**Te beoordelen tekst:**
---+---
Dat Pence overtuigd christen is, weet iedere Amerikaan. In een interview in 2016 zei hij zelf: „Ik ben christen, conservatief, Republikein. In die volgorde.” Opgegroeid in een rooms-katholiek gezin, sloten hij en zijn vrouw Karen zich in 1995 aan bij een zelfstandige evangelische gemeente. Tot verdriet van zijn moeder.
„Voor Pence is het geloof niet een label op zijn jas, maar het zit in zijn genen”, schreef politiek columnist Brian Howey vorig jaar. Pence neemt zijn religieuze overtuiging zeer serieus. Als zijn agenda het maar even toelaat, bezoekt hij wekelijks de zondagse kerkdiensten. Dagelijks neemt hij tijd voor Bijbelstudie en gebed. „Zonder dat kan ik niet werken”, zei hij twee jaar geleden.
Pence staat bekend als iemand met strikte ethische opvattingen, zowel wat betreft zijn politieke programma als wanneer het gaat om zijn persoonlijk leven. Ook al bezorgt hem dat hoon vanuit progressieve kringen, Pence houdt vast aan de ”Billy Graham-regel”. Dat houdt in dat hij nooit alleen wil zijn met een dame, uitgezonderd zijn eigen vrouw. En alleen wanneer zij erbij is, zal hij een evenement bezoeken waarop alcohol wordt geschonken.
Godsdienstvrijheid
Als het gaat om politieke speerpunten met een ethisch karakter, dan is Pence uitgesproken pro-life. Hij keert zich tegen de libertijnse ideeën over emancipatie van homoseksuelen en transgenders en staat pal voor de godsdienstvrijheid. Iedereen in Washington is ervan overtuigd dat door zijn toedoen president Trump op deze terreinen maatregelen heeft genomen waar conservatieven al jaren voor pleiten.
Dat is niet het enige waardoor de vicepresident zich in de achterliggende jaren heeft onderscheiden. In de media is van hem het beeld geschetst van de onbewogen, bijna sfinxachtige paladijn van Trump die hem door dik en dun steunt – een kritiekloze jaknikker. Maar beter ingevoerde journalisten stellen dat Pence enorme invloed op Trump heeft gehad. Tim Alberta van de internetkrant Politico zegt: „Pence is betrokken geweest bij vrijwel elke beslissing die Trump nam, of het nu ging om het vertrek uit het klimaatverdrag van Parijs of de benoeming van opperrechters.”
---+---
**Aangeleverde gegevens:**
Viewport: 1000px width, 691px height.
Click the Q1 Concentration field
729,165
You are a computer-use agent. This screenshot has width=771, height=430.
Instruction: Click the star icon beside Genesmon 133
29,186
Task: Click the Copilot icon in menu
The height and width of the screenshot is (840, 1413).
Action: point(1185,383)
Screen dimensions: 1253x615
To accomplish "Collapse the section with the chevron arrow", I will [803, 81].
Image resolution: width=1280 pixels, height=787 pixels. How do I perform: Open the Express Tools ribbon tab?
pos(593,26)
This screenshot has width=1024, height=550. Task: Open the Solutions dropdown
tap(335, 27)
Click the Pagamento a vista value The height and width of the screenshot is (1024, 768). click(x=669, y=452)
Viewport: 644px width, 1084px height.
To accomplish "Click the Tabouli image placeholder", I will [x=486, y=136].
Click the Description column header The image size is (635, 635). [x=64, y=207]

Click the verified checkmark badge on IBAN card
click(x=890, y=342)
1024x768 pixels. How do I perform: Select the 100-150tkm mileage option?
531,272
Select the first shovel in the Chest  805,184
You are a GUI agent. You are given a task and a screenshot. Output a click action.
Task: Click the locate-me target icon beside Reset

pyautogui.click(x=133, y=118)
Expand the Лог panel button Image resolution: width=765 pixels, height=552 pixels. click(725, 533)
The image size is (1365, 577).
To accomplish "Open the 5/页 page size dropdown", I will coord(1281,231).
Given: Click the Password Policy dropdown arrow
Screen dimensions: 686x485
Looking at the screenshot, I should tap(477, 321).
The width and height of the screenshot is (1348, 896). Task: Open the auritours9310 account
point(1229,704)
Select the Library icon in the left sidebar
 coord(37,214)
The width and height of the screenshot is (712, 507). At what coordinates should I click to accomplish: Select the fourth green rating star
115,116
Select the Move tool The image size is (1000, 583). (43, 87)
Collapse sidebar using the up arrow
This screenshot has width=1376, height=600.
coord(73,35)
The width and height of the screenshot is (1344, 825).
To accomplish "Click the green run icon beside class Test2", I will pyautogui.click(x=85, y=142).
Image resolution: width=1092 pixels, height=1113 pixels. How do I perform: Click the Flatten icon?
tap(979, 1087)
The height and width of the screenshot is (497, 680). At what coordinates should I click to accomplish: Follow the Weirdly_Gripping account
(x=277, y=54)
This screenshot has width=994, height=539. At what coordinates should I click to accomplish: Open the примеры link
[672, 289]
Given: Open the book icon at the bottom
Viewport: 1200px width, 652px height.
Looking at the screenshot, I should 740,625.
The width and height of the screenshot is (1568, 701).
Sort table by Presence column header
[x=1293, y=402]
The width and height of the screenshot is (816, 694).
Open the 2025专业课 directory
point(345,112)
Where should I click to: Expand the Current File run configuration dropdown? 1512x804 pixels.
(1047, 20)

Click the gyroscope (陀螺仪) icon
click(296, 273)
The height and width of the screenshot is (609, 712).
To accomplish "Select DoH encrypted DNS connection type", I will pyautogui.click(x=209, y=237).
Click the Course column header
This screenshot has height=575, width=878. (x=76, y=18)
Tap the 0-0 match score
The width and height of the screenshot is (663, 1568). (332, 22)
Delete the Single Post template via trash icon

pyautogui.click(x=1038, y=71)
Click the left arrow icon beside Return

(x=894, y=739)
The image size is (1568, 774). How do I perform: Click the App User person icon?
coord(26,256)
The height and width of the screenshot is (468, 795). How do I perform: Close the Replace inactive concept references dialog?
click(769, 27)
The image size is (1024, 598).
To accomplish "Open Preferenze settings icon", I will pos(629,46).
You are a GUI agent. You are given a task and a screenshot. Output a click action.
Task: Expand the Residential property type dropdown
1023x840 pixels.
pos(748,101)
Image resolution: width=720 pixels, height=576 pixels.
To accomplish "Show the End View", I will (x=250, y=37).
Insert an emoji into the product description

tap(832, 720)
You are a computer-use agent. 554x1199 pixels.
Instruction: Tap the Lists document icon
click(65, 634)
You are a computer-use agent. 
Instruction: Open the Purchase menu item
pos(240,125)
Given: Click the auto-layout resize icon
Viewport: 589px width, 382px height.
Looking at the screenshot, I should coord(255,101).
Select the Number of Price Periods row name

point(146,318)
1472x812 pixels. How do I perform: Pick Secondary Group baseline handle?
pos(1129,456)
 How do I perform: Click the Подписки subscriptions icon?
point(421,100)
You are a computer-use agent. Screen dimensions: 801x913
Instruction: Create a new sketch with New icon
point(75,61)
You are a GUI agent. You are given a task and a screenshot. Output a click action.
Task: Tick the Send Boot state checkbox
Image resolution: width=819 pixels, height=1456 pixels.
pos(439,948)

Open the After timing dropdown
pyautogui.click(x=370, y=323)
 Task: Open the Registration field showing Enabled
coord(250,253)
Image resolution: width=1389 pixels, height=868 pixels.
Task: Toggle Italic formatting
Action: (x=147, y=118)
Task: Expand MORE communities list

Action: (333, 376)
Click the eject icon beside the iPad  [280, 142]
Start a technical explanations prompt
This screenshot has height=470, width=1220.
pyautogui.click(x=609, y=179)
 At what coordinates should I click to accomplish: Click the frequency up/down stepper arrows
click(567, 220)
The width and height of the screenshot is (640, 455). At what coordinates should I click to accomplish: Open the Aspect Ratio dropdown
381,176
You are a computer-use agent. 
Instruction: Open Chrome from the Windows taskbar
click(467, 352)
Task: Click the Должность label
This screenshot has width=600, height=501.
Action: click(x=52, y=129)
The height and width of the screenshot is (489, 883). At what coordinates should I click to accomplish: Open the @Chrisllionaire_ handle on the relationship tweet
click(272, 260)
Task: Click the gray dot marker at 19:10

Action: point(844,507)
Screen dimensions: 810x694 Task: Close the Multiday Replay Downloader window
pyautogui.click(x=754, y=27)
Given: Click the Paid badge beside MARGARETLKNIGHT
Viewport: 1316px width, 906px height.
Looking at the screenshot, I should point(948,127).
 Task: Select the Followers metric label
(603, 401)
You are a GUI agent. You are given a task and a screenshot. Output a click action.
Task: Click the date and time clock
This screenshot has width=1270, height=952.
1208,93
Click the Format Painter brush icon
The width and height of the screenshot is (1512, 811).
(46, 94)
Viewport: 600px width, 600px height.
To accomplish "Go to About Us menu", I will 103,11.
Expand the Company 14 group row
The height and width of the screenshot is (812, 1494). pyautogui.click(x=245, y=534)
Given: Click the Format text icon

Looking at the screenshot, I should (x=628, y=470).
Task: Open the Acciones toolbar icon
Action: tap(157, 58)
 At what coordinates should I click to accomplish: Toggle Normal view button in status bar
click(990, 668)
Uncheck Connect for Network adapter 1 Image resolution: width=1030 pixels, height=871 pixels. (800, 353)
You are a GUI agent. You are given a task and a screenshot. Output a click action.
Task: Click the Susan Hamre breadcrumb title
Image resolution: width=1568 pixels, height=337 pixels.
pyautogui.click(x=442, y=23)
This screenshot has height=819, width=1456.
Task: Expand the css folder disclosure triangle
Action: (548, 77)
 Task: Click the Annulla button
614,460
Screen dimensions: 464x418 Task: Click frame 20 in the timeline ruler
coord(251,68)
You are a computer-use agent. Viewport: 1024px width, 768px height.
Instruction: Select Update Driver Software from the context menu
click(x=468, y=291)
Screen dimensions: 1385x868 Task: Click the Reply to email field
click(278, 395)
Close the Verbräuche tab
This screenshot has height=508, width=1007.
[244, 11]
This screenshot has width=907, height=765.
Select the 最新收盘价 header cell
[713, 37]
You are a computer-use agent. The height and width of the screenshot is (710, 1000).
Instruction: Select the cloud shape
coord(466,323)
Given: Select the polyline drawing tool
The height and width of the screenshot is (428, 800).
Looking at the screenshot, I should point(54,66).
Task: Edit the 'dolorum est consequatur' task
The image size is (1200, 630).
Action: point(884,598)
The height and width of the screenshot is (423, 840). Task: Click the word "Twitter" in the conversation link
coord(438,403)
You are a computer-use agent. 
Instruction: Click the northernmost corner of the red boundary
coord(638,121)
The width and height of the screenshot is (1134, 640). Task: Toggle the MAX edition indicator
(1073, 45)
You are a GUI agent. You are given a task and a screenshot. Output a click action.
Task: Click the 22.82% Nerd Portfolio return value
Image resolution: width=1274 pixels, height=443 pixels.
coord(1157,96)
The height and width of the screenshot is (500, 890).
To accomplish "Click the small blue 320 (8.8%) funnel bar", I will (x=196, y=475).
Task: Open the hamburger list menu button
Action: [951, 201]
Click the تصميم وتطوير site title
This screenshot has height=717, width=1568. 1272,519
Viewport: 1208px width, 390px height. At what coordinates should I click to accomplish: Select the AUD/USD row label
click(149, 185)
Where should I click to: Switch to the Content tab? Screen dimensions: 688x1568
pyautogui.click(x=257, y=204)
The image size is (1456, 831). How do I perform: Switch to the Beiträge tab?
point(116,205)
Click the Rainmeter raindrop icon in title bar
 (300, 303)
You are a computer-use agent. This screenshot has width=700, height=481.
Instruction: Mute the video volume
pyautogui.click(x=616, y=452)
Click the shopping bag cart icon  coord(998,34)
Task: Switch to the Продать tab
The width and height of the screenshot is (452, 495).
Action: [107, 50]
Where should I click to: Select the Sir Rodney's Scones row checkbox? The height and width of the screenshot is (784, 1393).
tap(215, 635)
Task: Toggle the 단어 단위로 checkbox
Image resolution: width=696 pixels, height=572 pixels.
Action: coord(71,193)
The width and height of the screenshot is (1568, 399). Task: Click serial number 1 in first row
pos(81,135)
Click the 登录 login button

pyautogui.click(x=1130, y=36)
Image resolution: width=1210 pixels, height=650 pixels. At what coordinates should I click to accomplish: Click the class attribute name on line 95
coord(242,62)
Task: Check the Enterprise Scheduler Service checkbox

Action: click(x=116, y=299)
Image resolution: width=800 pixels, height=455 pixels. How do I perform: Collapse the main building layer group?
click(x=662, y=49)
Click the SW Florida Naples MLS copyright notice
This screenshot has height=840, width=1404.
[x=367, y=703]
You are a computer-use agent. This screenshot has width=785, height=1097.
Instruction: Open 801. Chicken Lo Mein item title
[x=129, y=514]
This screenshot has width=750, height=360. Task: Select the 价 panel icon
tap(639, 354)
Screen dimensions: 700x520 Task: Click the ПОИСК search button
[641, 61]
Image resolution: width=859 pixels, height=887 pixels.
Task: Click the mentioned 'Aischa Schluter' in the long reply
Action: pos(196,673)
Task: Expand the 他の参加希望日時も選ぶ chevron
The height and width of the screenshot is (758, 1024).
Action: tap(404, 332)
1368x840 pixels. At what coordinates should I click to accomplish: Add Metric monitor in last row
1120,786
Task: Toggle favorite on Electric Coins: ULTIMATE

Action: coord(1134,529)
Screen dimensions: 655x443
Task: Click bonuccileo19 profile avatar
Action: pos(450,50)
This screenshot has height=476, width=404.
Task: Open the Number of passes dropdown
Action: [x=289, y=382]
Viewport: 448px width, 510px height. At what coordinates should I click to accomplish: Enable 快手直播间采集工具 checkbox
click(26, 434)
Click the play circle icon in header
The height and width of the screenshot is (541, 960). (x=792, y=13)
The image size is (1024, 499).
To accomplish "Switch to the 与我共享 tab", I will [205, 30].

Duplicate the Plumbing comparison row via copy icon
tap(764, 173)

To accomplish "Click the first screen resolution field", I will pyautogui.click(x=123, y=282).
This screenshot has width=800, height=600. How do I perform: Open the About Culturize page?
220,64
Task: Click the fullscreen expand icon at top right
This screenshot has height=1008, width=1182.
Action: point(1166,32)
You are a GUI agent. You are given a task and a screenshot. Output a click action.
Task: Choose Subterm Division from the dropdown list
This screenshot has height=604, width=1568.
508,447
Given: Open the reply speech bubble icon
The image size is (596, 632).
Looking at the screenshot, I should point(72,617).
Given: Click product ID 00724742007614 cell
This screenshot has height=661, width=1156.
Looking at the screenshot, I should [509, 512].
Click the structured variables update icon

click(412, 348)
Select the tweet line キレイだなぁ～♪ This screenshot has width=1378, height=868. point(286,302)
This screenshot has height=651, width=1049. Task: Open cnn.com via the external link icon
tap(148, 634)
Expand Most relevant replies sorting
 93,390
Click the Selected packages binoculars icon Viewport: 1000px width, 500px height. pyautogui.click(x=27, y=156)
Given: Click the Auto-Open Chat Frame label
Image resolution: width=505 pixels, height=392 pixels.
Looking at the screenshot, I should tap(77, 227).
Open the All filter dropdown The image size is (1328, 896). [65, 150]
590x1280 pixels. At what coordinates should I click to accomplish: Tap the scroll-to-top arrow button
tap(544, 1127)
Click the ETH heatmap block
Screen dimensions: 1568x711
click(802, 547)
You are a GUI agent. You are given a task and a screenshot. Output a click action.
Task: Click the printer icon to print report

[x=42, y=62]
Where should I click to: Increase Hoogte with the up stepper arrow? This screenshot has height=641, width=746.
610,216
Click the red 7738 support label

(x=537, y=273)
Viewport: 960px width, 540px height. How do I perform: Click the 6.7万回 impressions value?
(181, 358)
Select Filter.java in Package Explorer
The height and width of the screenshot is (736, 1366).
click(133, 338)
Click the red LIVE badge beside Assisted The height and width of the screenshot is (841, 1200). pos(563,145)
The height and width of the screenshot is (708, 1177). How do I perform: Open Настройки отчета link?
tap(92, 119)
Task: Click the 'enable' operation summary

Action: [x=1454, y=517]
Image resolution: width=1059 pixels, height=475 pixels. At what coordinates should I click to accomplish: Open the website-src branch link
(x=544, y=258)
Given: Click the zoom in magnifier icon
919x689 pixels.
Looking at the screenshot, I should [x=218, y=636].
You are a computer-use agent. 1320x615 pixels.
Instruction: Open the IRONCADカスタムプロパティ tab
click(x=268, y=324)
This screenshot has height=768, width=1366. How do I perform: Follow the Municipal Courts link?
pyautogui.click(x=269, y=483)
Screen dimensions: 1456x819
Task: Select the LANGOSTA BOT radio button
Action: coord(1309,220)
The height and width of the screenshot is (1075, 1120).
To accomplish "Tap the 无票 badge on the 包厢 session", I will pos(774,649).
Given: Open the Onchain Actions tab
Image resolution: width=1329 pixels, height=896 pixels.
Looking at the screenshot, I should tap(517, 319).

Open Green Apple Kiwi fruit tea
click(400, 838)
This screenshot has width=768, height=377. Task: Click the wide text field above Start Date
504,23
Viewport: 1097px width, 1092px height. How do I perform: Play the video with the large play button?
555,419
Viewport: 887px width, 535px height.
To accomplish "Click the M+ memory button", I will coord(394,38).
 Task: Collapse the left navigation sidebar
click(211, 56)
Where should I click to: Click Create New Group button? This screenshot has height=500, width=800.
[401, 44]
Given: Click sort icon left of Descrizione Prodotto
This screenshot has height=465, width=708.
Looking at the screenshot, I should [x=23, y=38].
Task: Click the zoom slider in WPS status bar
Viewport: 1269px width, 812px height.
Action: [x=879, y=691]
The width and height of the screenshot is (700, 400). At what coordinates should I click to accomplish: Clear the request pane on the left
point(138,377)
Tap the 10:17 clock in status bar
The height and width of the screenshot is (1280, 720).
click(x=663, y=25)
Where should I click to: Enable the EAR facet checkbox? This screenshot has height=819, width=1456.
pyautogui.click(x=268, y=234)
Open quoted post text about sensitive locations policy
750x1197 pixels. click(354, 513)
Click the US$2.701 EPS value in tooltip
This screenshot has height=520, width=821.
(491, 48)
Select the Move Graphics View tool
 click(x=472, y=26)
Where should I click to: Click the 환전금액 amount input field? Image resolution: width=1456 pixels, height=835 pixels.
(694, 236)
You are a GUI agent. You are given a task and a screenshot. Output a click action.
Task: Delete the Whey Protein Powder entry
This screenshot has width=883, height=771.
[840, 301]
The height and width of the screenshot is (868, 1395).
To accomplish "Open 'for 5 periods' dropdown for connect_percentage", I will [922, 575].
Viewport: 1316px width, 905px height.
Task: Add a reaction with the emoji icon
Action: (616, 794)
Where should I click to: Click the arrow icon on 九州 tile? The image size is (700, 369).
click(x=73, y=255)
---+---
**Werkopdracht A:** Leg op basis van de tekst over Pence uit waarom beter ingevoerde journalisten hem niet zien als een kritiekloze jaknikker. Gebruik één tot drie zinnen.
**Werkopdracht B:** Zet de tekst over Pence voort vanaf de laatste zin.

**Antwoord op opdracht A:** Volgens hen heeft Pence enorme invloed op Trump gehad. Tim Alberta van Politico stelt dat Pence betrokken was bij vrijwel elke beslissing van Trump, zoals het vertrek uit het klimaatverdrag van Parijs en de benoeming van opperrechters.

**Antwoord op opdracht B:**
Zijn biograaf Andrea Neal vindt dat Pence beter kan worden getypeerd als assistent-president dan als vicepresident. „Hij was de eerste vicepresident in de Amerikaanse geschiedenis die van zijn baas een duidelijke taakomschrijving vroeg. Hij wilde geen randfiguur zijn. Zijn invloed moet niet worden onderschat.”
Als voorbeeld noemt Neal dat Pence meer dan twintig keer met zijn doorslaggevende stem de uitslag van de stemming in de Senaat bepaalde. Pence was ook degene die de regering-Trump deed besluiten de Amerikaanse ambassade naar Jeruzalem te verplaatsen. Neal: „Door Bijbelstudie was hij er diep van overtuigd geraakt dat Jeruzalem de hoofdstad van Israël is.” Daarnaast speelde mee dat Pence bevriend is met Tom Rose, die zes jaar lang uitgever was van de Jerusalem Post.
Dat Pence loyaal aan Trump was, bleek toen hij in 2020 opnieuw werd gevraagd runningmate te zijn. Vlak voor de eindstreep toonde Pence dat trouw geboden is, totdat de wet wordt overschreden. Weliswaar zei hij de achterliggende maanden steeds dat alle stemmen eerlijk moesten worden geteld, maar nooit stelde hij keihard dat er fraude was gepleegd. Toen het erop aan kwam, wilde hij geen truc uit halen om de uitslag te manipuleren. Het leverde hem complimenten op van Democraten. Maar zijn eigen aanhang had grote vragen.